Nobody really wants their gravestone to read: “I worked for fifty years, achieved nothing and got away with it.” Most people come to work wanting to perform well, and as leaders we should try to make that as easy as possible.
Underperformance at work can arise for many reasons. For example:
- Misunderstanding about expectations of the role and its contribution to the firm
- Not understanding team priorities and goals
- Not being clear about required behaviour
- Lack of awareness of their poor performance or behaviour (with no objective feedback)
- Inadequate skills or knowledge
- Insufficient confidence about applying good skills in the work place.
I often see workers with the necessary skills and knowledge perform below their capability – because they can’t apply their skills. Such lack of confidence can be debilitating to the individual and the performance of the team and business.
One sure way to undermine a worker’s confidence is to directly criticise their performance in personal terms, in front of others, and with a tone or body language that is annoyed or threatening. Lifting productivity and performance is as much about confidence as skills. Feedback to underperforming workers is still important, so that they can improve performance by understanding expectations, but how this is delivered is critical.
- Use a rule called ‘two to twenty four’. Provide feedback not earlier than two hours after an incident,
and no longer than twenty four hours. Feedback is then recent and relevant. Allowing two hours after seeing poor performance makes it less likely you will exhibit unhelpful body language or a negative tone.

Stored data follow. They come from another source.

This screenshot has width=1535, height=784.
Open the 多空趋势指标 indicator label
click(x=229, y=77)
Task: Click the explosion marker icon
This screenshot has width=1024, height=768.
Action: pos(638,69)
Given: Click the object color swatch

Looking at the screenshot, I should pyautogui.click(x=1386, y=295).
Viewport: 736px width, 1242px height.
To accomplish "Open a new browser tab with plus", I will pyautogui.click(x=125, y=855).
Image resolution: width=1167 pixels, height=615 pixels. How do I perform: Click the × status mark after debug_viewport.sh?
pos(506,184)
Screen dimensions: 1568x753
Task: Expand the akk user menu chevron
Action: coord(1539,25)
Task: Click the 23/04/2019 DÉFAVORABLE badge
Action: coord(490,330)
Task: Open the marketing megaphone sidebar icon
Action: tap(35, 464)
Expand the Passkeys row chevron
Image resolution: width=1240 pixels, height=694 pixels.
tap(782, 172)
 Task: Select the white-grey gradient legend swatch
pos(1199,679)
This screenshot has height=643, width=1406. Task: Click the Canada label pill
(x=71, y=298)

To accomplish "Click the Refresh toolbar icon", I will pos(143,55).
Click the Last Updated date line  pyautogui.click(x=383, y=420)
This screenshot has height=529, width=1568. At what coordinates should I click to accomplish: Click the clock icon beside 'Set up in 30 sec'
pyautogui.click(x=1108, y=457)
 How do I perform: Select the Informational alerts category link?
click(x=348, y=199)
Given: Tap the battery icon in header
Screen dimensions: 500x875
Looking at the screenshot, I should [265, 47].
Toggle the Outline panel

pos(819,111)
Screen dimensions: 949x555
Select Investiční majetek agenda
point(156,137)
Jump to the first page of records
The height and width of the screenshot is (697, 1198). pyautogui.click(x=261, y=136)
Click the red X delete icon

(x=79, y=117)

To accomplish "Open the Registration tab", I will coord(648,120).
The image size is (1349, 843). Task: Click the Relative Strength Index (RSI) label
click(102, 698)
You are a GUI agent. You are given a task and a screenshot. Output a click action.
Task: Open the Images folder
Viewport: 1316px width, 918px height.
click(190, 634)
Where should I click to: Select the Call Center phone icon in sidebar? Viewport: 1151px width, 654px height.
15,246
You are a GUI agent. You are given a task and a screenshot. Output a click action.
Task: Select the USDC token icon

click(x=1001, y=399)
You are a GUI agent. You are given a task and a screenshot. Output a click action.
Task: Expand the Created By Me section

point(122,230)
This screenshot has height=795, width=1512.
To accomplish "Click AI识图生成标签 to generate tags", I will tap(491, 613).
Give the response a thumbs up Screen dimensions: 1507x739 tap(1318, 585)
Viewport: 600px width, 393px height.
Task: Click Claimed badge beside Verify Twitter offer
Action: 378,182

- After talking, a worker ideally owns the solution rather than feeling responsible for the problem. ‘People taking responsibility for their own actions’ may be a useful life philosophy, but it can prove costly in the workplace.
- Use de-personalised language. Try to talk about the event or work, rather than using the word ‘you’ and don’t get caught in the blame game. Blame and guilt can corrupt team culture like a bushfire in a drought.
- Ask questions rather than statements when providing feedback. This enables people to own the solution and to feel they have been a successful contributor by resolving a problem which they were a part of.
- Be clear about what steps can be taken to improve the performance. This can be very simple (from them being aware of behaviour of an improvement required, through to training or on the job support).
- Ensure there is a time planned for follow up so that the support and follow-through is given.
There is no need to wait until underperformance is serious to provide this feedback. The more frequently feedback about underperformance is provided, and the less serious the issue, the lower the risk that serious poor performance will occur.